Ernteberichterstattung

Seit 1878 wird im Rahmen der freiwilligen Ernte- und Betriebsberichterstattung die Ertragsschätzung für viele Ackerkulturen mit Hilfe von ehrenamtlichen Landwirtinnen und Landwirten durchgeführt. Nach dem zweiten Weltkrieg wurde die Erntestatistik um die Besondere Ernte- und Qualitätsermittlung erweitert, um die Erntedaten durch das Wiegen des Ernteguts quantitativ und qualitativ genauer zu erfassen. Ohne diese beiden Verfahren ist eine unabhängige und vergleichbare Ertragsbestimmung im gesamten Bundesgebiet nicht möglich. Weitere Informationen dazu: www.statistik.niedersachsen.de.

Die immer häufiger lokal auftretende Wetterextreme machen es zunehmend schwieriger, ein zutreffendes Bild der landwirtschaftlichen Erträge für die einzelnen Regionen Niedersachsens zu zeichnen. Die Herausforderungen des Erntejahres 2023 konnten dank der Auskunft von rund zweitausend landwirtschaftlichen Betrieben beziffert und beschrieben werden. Im Allgemeinen lässt sich aber für das vergangene Jahr für ganz Niedersachsen festhalten: es war im Vergleich zum mehrjährigen Durchschnitt „überwiegend zu warm“ und „außerordentlich nass“ (Abbildung A1, A2). Der Beitrag wirft einen genauen Blick auf diese und weitere Herausforderungen des Erntejahres 2023.

Regenüberschuss und Regendefizit in Niedersachsen 2022-2023 gegenüber dem langjährigen Mittel seit 1981: Nur im Februar, Mai,, Juni und September 2023 gab es einen Regendefizits. Insbesondere die zweite Jahreshälfte war vom Regenüberschuss geprägt.
A1 Regenüberschuss und Regendefizit in Niedersachsen 2023 gegenüber dem langjährigen Mittel seit 1981

Niederschlagsreichstes Jahr in Niedersachsen seit Beginn der Wetteraufzeichnung

Im Jahr 2023 fiel in Niedersachsen durchschnittlich 41% mehr Niederschlag (1.074 mm) als im mehrjährigen Durchschnitt von 1981 bis 2022 (762 mm). Es war das niederschlagsreichste Jahr seit Beginn der Wetteraufzeichnung (Abbildung A1). Die Temperaturen lagen in den meisten Monaten über dem Durchschnitt, sodass es im Winter 2022/2023 zu keinen gravierenden Ausfällen durch Auswinterung1Unter Auswinterung werden vielfältige winterbedingte Schäden vor allem am Wintergetreide und auf dem Grünland zusammengefasst, die die Ertragsfähigkeit beeinträchtigen oder zum Totalschaden eines Bestandes führen können. Neben (Boden-)Frost sind Fäulnis, Überflutung, Sauerstoff- und Wassermangel die Hauptursachen für diverse Schadensformen im Bestand. Neben direkten Pflanzenschäden zählen auch massive Pilzerkrankungen und Mangelerscheinungen zu den Folgen. gekommen ist (Abbildung A2). Der trockene und heiße Frühsommer setzte viele Ackerkulturen unter Stress – darunter litten vor allem die Sommerungen, Hackfrüchte und das Grünland.
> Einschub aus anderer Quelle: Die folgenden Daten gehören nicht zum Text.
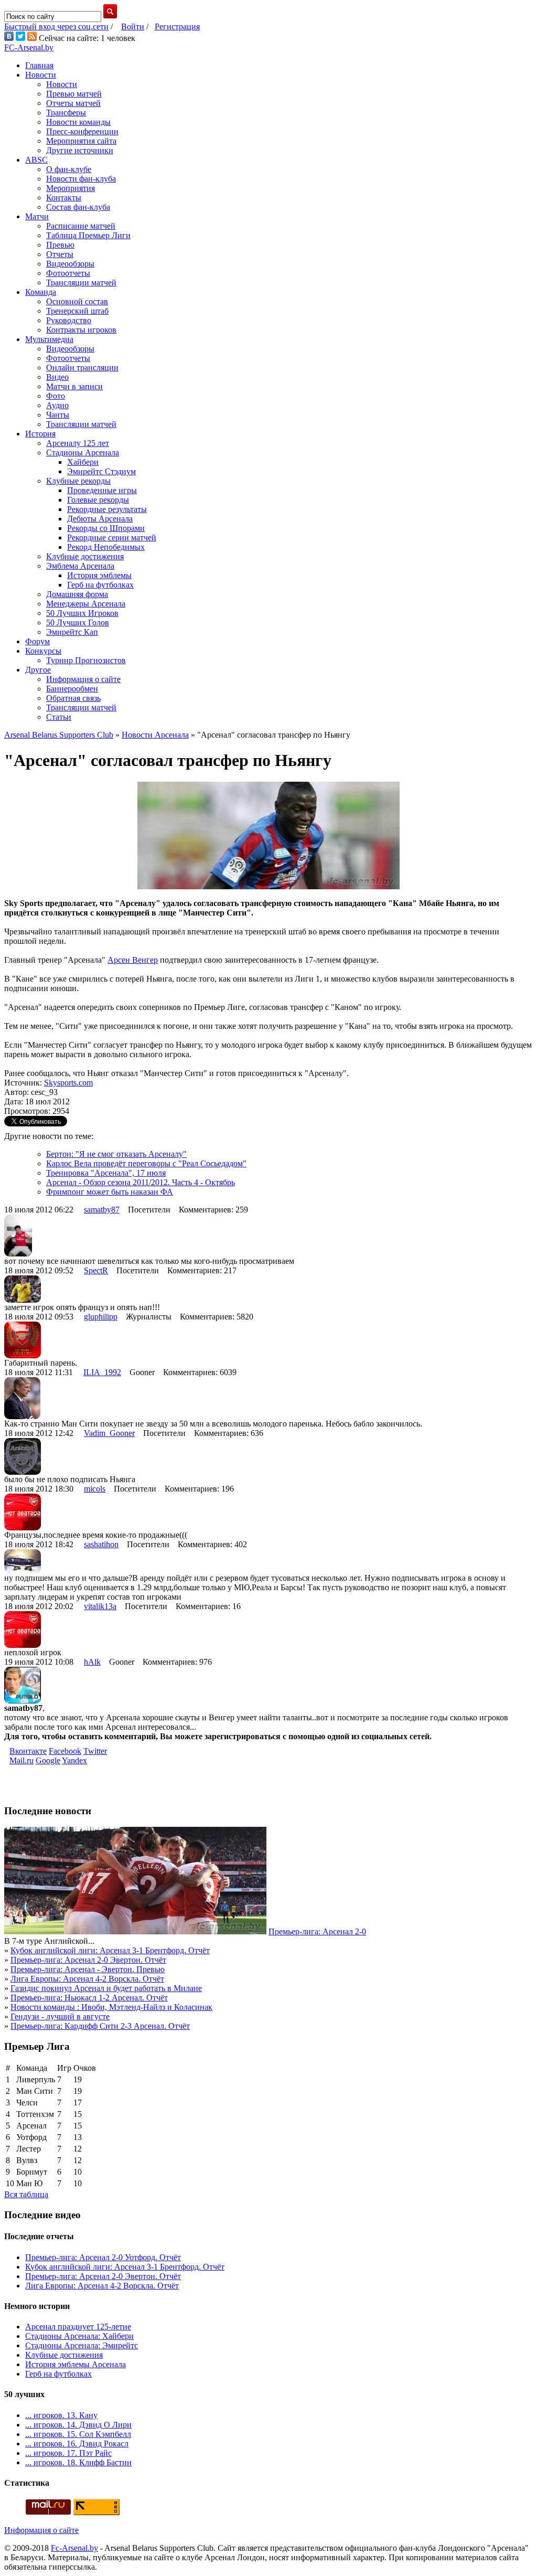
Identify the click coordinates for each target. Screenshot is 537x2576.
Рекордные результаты (107, 509)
Temperaturveränderungen in Niedersachsen 2022-2023 gegenüber dem langjährigen Mittel seit 1981: Lediglich April und Mai 2023 waren zu kalt. Die meisten Monate lagen deutlich über dem mehrjährigen Durchschnitt.
A2 Monatliche Temperaturveränderungen in Niedersachsen 2023 gegenüber dem langjährigen Mittel seit 1981

Die permanente Nässe in der zweiten Jahreshälfte beeinträchtigte den Ernteverlauf der Winter- und Sommerkulturen. Die daraus resultierende Ernteverzögerung beim Winterraps und Winterweizen um mehrere Wochen war ungewöhnlich. Allein die Ernte der Wintergerste verlief weitgehend normal. Die Sommerkulturen, die wegen des nass-kühlen Frühjahrs oft verspätet ausgesät wurden, keimten wegen der anhaltenden Trockenheit schlecht und waren in ihrem Wachstumszyklus verzögert. Anschließend konnten sie wegen des Dauerregens und stark eingeschränkter Befahrbarkeit der Flächen nicht komplett geerntet werden. Im Verlauf der Ernte kam es durch die widrigen Bedingungen unter anderem zu massiven Schäden der Bodenstruktur.

Ertragsverluste bei fast allen Getreidearten

Entsprechend enttäuschend lagen die niedersächsischen Getreideerträge (ohne Körnermais) 2023 unter dem 6-jährigen Durchschnitt von 2017 bis 2022. Besonders das Sommergetreide litt unter der ungünstigen Witterung und brachte teilweise bis zu 25% weniger auf die Waage (Tabelle T1, T2, Abbildung A3). Selbst im Vergleich zum extrem trockenen Vorjahr wurde bei Sommergerste 34,4% und bei Hafer 28,9% weniger Ernte eingefahren.

Beim Wintergetreide lagen die Ertragsverluste im Jahr 2023 im einstelligen Bereich. Mit 78,9 dt/ha sank der Ertrag beim Winterweizen im Vergleich zum 6-jährigen Durchschnitt um 1% bzw. zum Vorjahr um 6,6%. Der Roggenertrag von 57,3 dt/ha lag 4,3% bzw. 10,7% darunter und bei der Triticale waren es 2,1% bzw. 7,1% weniger. Die Wintergerste profitierte noch von der Frühjahrsfeuchte und war mit 74 dt/ha zwar 4,7% ertragreicher als im 6-jährigen Mittel, lag dennoch 5,1% unter dem Vorjahresniveau (Tabelle 2, Abbildung A3).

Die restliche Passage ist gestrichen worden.